On Via Santa Brigida the basins with saltwater eels were virtually under siege, more and more so as the time passed and the hour to return home drew near. One of the most active vendors, a dark and handsome young man with a charming smile and a deep voice, drew women to his stand by picking up clusters of eels and swishing them around in the large basin before him, shouting:
“They’re dead and they’re alive, authentic saltwater eels, the tail of the Devil himself!”
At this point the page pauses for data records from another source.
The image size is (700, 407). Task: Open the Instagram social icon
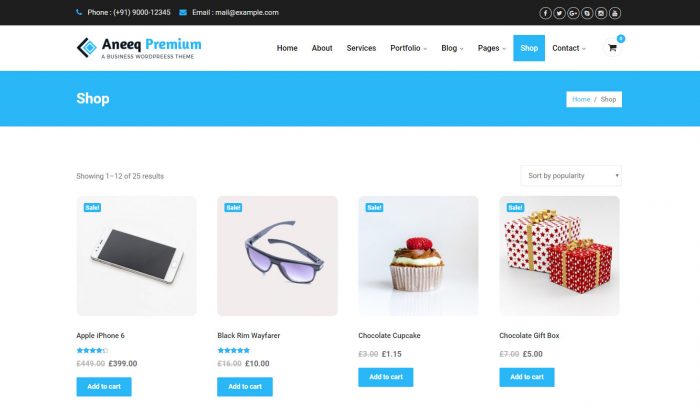point(601,13)
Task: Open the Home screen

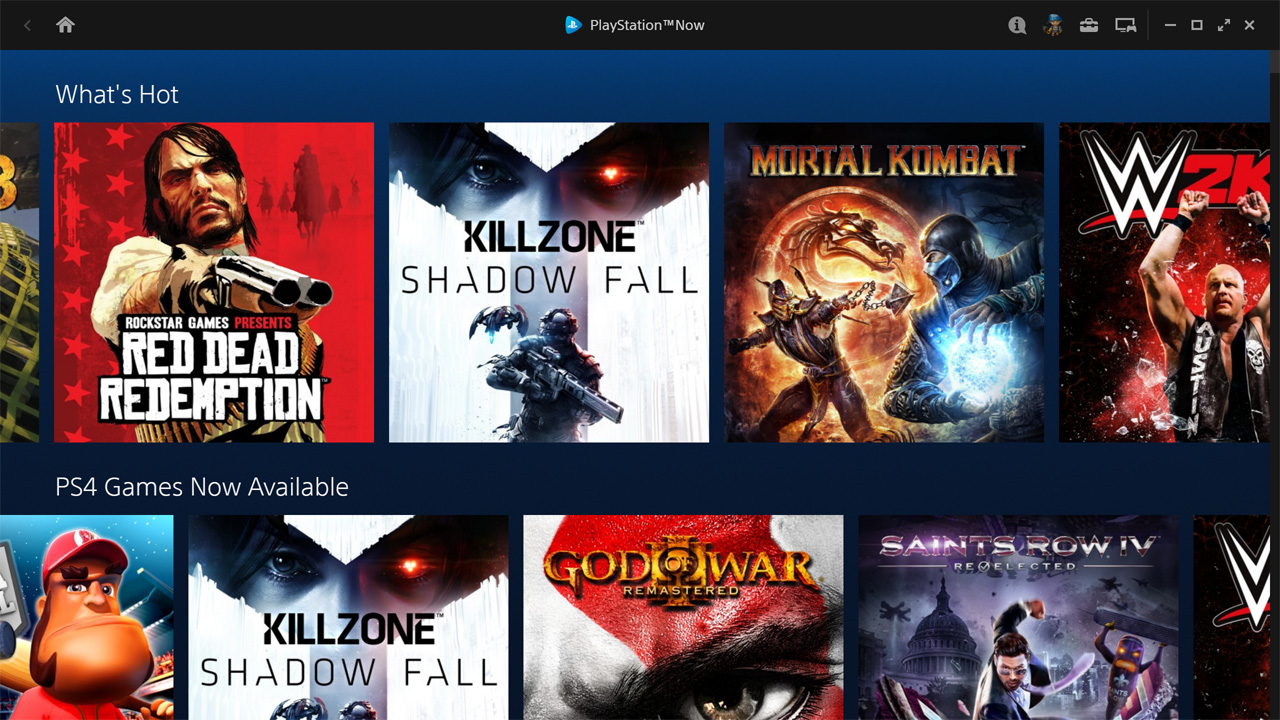Action: (65, 25)
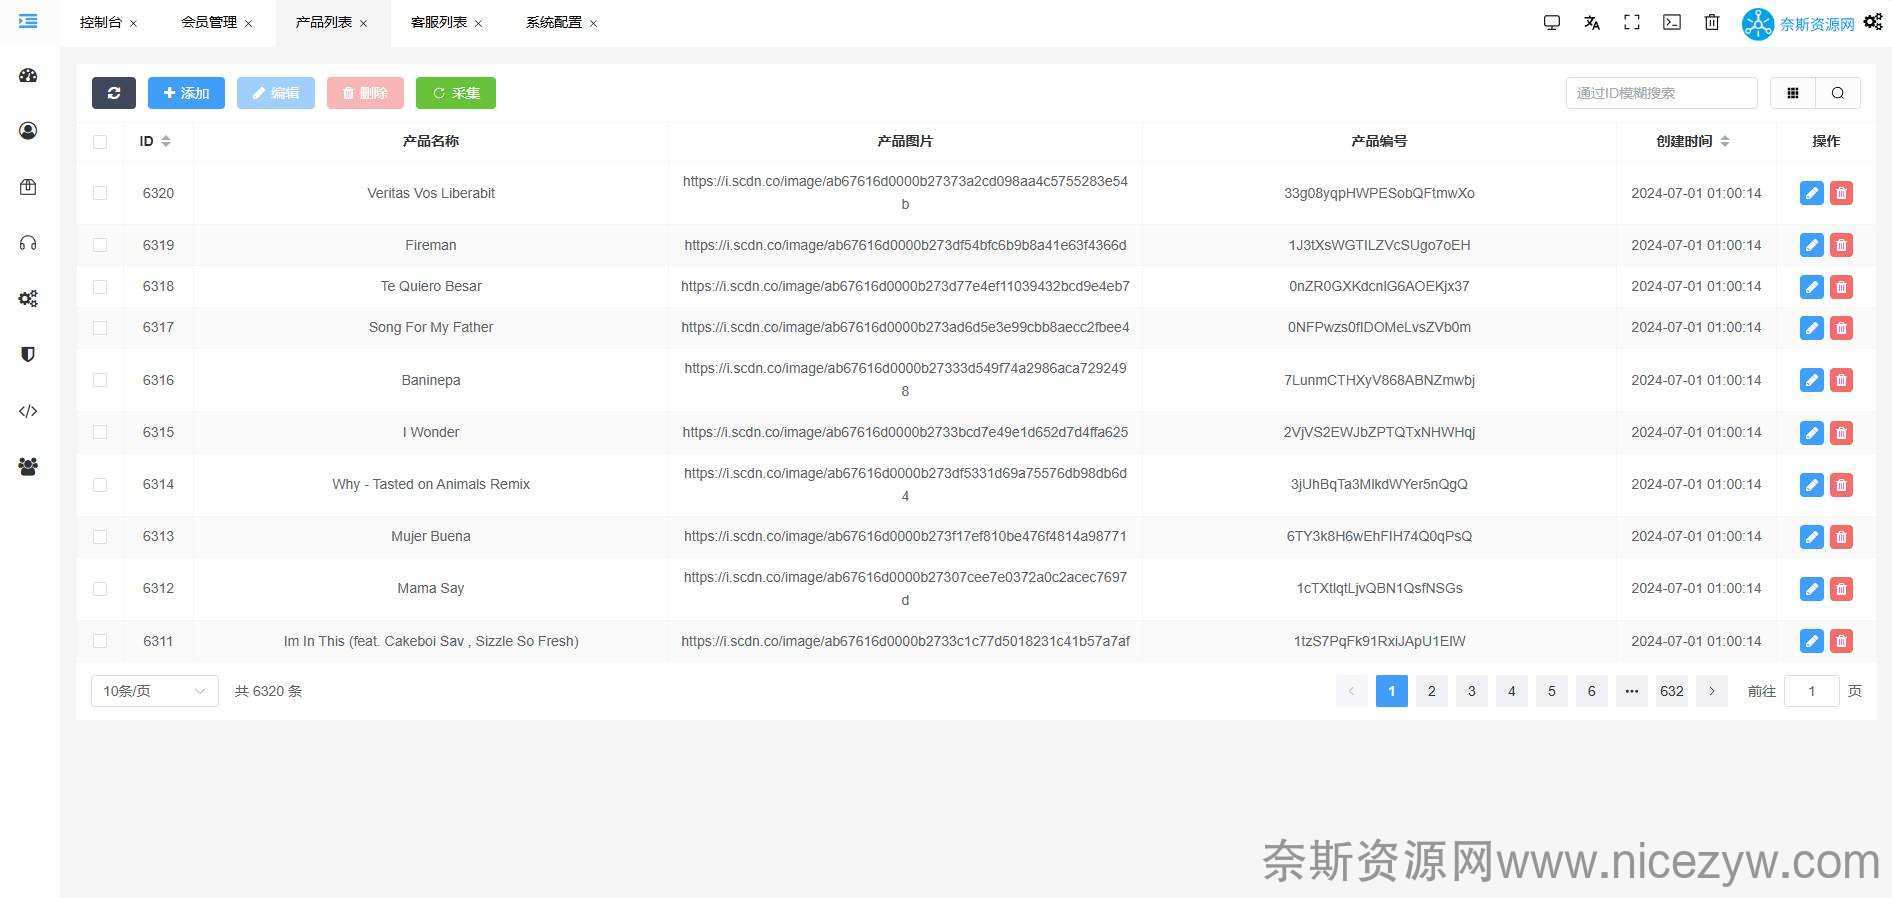
Task: Open the 10条/页 page size dropdown
Action: coord(154,691)
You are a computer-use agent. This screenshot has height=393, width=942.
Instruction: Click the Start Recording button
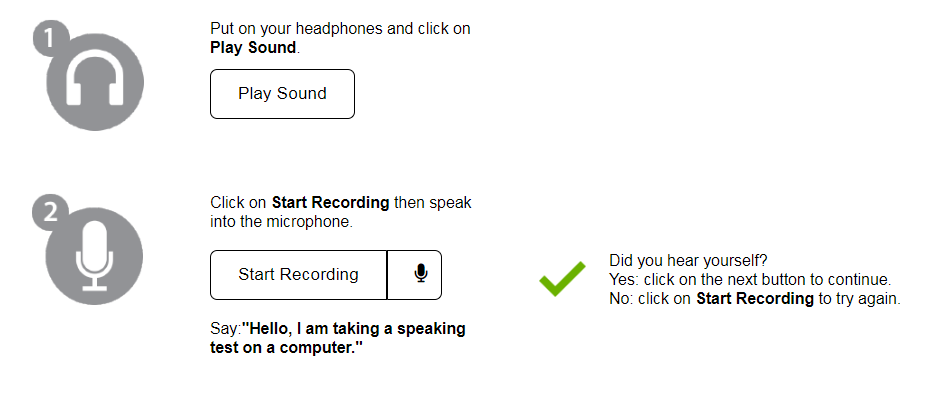299,275
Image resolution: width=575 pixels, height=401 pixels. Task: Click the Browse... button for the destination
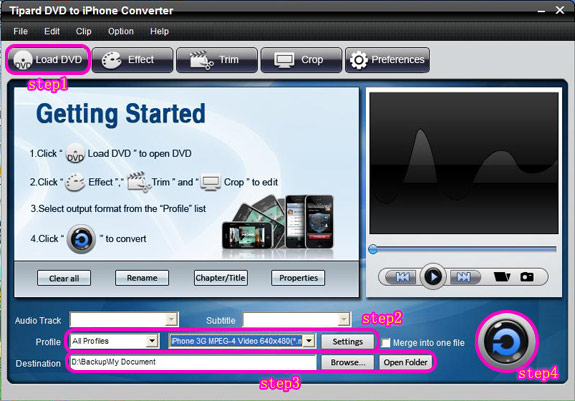point(348,362)
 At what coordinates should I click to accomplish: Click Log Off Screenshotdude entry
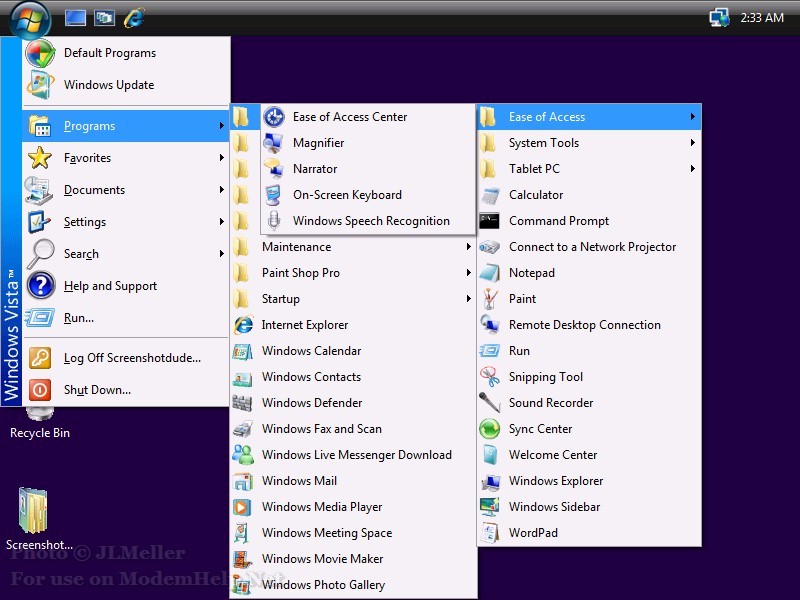coord(131,358)
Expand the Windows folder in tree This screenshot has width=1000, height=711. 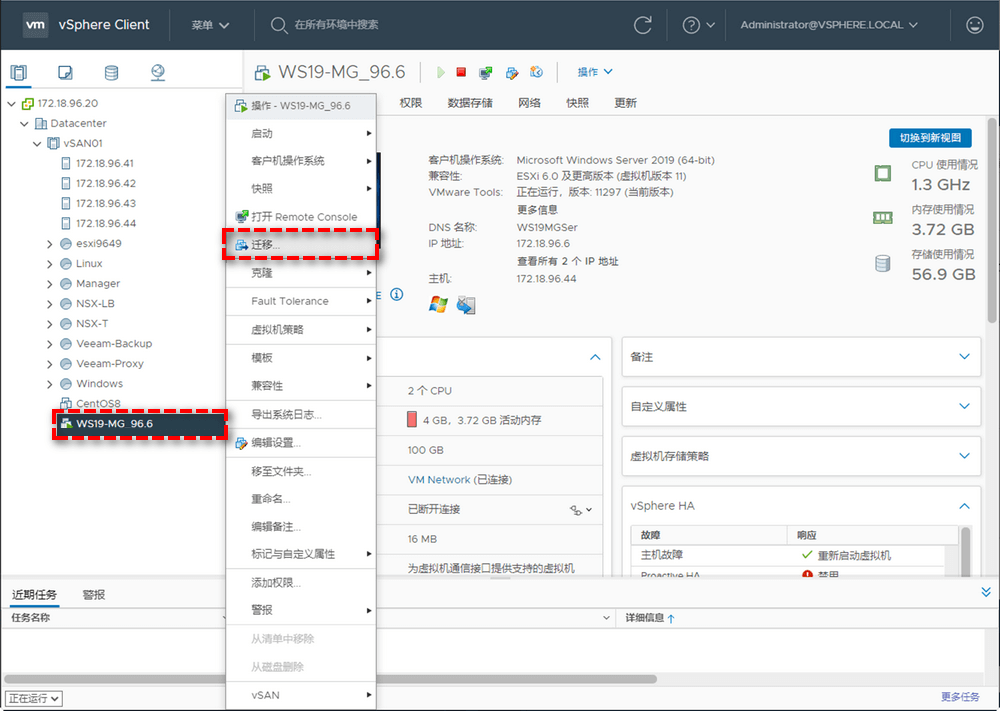[x=50, y=384]
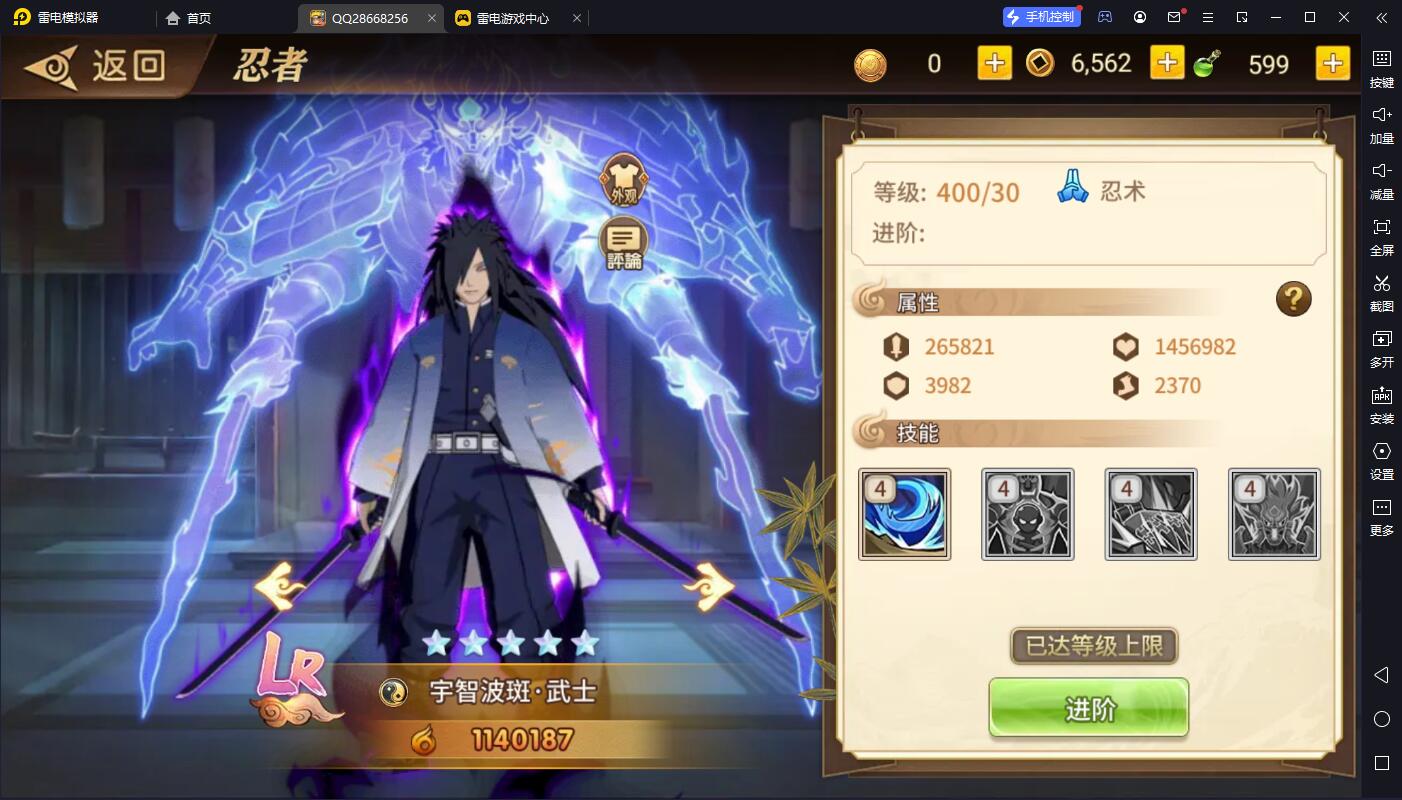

The symbolic phrase, the reference to the Devil’s tail and life and death, attracted the commissario’s attention and he moved away from Maione through the crowd. The brigadier stayed behind, keeping an eye on the Boccias, who seemed to be having good luck with their sales.
When Ricciardi was near the eel tank, as one large eel was being moved from the scale to a paper wrapper, it suddenly twisted and lunged and flew into the street.
The girl who’d just bought it watched it hurtle through the air, as surprised as the fishmonger by the eel’s sudden spurt of energy as it landed at the feet of a couple who happened to be passing by. The man noticed it first, and he darted to one side, knocking flat to the ground a little boy who was walking by and holding his mother’s hand. The woman, in turn, screamed and hiked up her skirts with both hands, breaking into a sort of propitiatory dance around the poor creature as it writhed on the stone slabs of the sidewalk.
In the space of a few seconds, the place was a madhouse: some people were screaming, while others were laughing; a few little girls burst into tears because they’d suddenly been separated from their parents; and everyone was diving forward at once in an effort to catch the huge eel, which, slippery and contorted as was its nature, managed to slip through all of their hands.
Ricciardi watched, openmouthed, the only person to remain motionless amid all the confusion.
He stood staring at the elusive, uncatchable eel. He watched it slither through one outstretched hand after another until suddenly, with a forward lunge, the very same fishmonger who had let it get away seized it, restoring it to its fate.
But by that point, Ricciardi had vanished.